The Isle Where Buffalo Roam

When filming for a 1924 silent Western was finished, the crew members abandoned several of their extras

The bison may never leave Catalina Island.
The bison may never leave Catalina Island. Photo courtesy of Catalina Island Conservancy

In 1924, a film crew descended on California’s Catalina Island to shoot a silent Western called The Vanishing American. When the filming was finished, the crew members packed up and left. Legend has it, however, that they abandoned several of their extras. The castoffs—14 American bison—took up residence in the arid hills of this rocky island.

In the decades that followed, the bison did what bison do: The animals grazed and bred. Each spring a new batch of calves was born. By the late 1980s, some records suggest the herd had swelled to more than 500 animals (pdf). On this small island where no bison had ever lived before, these unlikely ungulates thrived.

The buffalo’s success, however, came at the expense of Catalina’s vegetation. The island, covering just 75 square miles, is home to more than 400 native plants, several of which are found nowhere else in the world. The free-roaming bison’s voracious appetite, sharp hooves, and penchant for scuffing out wallows—dusty depressions where the animals roll—took a toll on the grasslands. The bison and their shaggy coats also helped spread the seeds of non-native plants.

The Catalina Island Conservancy, a land trust charged with managing most of the island and its wildlife, took charge of the bison in the 1970s. To shrink the herd and prevent overcrowding, the agency began shipping bison to the mainland to sell at auction. Some were eventually slaughtered.

In 2003, the Conservancy found another way to thin the herd. The organization shipped more than 100 animals back to their ancestral home, the Great Plains. The bison, some weighing more than half a ton, first had to be ferried to the mainland and then trucked to South Dakota, where they now live on the Cheyenne River and Standing Rock Lakota Indian reservations. More bison made a similar journey in 2004.

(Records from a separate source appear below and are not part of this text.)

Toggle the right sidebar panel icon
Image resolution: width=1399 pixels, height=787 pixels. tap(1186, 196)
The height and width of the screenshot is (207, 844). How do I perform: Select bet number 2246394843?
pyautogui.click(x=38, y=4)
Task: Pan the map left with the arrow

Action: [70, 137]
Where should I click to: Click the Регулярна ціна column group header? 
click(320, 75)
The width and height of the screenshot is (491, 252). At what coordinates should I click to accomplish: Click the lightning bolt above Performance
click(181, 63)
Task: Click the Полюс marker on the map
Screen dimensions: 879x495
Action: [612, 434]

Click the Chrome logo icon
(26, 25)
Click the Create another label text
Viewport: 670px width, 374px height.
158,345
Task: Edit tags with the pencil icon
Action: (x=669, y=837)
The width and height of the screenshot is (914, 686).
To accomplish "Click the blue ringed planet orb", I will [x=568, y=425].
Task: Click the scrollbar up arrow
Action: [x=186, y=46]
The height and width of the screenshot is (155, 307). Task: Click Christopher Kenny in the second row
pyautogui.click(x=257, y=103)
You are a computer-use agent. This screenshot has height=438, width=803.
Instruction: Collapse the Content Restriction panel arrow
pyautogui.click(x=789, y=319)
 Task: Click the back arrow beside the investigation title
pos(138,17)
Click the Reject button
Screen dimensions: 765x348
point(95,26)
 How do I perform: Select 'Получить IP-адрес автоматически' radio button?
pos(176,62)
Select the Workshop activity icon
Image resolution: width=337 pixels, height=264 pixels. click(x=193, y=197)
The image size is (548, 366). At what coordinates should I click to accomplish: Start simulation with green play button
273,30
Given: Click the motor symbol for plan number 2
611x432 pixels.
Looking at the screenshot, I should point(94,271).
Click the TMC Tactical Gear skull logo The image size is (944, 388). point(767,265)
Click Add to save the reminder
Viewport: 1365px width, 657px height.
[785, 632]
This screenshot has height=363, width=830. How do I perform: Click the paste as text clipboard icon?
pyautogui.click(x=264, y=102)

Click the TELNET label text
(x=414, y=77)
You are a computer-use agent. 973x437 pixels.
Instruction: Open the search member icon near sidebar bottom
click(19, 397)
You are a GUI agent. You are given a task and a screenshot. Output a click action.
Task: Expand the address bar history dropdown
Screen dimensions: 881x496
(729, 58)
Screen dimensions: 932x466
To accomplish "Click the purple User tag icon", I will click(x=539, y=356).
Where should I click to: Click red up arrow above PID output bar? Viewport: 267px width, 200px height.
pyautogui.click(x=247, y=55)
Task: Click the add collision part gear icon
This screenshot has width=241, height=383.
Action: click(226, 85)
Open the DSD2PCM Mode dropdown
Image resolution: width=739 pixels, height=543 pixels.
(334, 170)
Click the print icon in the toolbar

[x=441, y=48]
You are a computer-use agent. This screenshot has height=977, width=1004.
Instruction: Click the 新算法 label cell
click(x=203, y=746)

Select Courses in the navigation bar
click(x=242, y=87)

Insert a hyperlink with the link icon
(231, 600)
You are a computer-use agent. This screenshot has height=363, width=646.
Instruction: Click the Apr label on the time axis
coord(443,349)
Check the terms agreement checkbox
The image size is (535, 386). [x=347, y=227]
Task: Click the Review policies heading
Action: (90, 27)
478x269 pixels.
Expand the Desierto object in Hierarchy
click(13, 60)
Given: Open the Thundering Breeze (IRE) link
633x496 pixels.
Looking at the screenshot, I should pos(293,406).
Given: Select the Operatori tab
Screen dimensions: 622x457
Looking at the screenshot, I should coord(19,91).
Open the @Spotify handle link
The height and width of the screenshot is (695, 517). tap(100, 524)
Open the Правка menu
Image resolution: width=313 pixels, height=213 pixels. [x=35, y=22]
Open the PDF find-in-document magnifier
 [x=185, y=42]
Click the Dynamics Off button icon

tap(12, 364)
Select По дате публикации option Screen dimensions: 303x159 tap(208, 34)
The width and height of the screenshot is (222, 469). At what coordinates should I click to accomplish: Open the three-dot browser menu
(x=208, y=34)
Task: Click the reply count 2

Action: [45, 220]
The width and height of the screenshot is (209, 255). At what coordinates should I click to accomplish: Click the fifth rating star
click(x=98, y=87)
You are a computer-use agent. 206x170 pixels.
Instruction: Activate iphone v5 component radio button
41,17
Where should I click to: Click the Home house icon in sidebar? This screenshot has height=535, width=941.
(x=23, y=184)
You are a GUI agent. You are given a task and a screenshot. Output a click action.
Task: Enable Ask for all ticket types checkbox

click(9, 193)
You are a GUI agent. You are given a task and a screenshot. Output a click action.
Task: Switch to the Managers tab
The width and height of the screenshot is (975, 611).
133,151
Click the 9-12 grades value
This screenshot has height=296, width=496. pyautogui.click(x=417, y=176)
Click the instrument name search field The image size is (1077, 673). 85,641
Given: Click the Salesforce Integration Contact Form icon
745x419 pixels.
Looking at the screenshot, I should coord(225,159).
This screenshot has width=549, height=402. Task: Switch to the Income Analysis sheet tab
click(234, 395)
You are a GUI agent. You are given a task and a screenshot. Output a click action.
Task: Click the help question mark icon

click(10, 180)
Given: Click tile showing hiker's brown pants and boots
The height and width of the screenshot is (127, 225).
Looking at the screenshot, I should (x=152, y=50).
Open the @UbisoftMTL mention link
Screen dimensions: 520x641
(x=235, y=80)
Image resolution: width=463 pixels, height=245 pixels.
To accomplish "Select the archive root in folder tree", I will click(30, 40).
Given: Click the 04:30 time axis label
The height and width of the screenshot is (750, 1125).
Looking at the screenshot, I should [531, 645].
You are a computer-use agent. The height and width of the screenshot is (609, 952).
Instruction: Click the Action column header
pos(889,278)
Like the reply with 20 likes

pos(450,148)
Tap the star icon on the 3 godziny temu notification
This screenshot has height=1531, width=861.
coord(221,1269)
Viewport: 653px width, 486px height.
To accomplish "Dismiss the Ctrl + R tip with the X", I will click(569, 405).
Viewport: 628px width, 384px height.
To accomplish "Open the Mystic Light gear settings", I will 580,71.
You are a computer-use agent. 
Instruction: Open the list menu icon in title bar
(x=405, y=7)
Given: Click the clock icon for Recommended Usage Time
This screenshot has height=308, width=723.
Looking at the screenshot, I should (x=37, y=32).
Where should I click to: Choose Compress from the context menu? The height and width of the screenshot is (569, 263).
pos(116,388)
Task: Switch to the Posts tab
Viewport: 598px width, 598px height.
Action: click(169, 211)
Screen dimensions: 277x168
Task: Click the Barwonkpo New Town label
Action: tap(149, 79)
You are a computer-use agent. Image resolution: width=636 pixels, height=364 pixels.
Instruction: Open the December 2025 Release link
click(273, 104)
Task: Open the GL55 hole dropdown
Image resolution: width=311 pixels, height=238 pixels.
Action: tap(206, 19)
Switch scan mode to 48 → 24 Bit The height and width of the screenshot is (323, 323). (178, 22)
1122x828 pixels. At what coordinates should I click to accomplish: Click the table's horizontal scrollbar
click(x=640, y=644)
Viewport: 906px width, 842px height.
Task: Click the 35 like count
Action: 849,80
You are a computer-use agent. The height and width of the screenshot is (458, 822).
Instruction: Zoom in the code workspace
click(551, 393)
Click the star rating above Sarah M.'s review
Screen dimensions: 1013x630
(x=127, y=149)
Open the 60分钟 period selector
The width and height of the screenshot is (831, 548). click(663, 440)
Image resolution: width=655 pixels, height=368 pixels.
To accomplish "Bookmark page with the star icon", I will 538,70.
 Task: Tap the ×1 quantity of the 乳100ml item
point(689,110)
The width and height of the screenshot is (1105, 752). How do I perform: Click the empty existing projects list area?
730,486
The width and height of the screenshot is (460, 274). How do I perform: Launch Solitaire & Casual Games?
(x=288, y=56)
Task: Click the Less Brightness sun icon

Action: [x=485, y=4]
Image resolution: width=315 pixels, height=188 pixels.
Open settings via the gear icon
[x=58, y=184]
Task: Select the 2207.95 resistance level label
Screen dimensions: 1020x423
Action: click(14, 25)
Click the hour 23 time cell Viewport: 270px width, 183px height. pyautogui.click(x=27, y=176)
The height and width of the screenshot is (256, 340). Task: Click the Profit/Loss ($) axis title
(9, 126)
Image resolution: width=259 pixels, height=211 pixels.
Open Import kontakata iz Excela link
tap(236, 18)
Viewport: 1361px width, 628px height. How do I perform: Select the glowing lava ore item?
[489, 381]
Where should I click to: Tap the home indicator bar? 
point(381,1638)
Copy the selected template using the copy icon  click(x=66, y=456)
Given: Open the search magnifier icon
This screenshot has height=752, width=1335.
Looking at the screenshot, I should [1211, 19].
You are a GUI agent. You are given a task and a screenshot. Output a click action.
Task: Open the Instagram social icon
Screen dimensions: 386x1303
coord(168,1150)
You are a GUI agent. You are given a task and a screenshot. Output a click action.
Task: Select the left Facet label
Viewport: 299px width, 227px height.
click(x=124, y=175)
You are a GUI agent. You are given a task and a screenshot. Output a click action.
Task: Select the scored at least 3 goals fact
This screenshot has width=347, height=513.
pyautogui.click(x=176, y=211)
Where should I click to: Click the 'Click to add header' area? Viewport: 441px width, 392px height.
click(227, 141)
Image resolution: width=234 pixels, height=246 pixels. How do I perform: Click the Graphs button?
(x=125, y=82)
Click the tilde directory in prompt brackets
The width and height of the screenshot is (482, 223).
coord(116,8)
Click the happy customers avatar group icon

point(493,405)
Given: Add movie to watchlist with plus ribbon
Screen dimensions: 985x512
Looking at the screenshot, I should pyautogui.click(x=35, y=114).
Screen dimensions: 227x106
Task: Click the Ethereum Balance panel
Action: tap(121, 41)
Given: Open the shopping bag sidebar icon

But trucking bison cross-country has its downsides. It’s expensive, and it’s stressful for the animals. In 2009, the Conservancy tried another tactic: birth control. The females receive a yearly injection of a wildlife contraceptive called PZP, short for porcine zona pellucida. The vaccine consists of protein from the membrane surrounding unfertilized pig eggs. When injected into a bison, this protein triggers the production of antibodies, which then bind to the membrane surrounding the buffalo’s own unfertilized eggs and prevent sperm from fertilizing the egg.

The birth control project seems to be working. The number of newborn calves fell from 29 in 2010 to just five last spring. “The bison do what they enjoy. They just don’t have babies,” says Bob Rhein, a spokesperson for the Catalina Island Conservancy. And it’s far cheaper than trucking the bison back to the Great Plains.

Of course, there is another, perhaps simpler solution to the bison problem. The Conservancy could ship them off the island permanently. That option may make sense from a conservation perspective, but it has little support among Catalina’s residents. The herd is a part of the island, says Patricia Maxwell, marketing director at the Catalina Island Conservancy. “The bison are beloved.”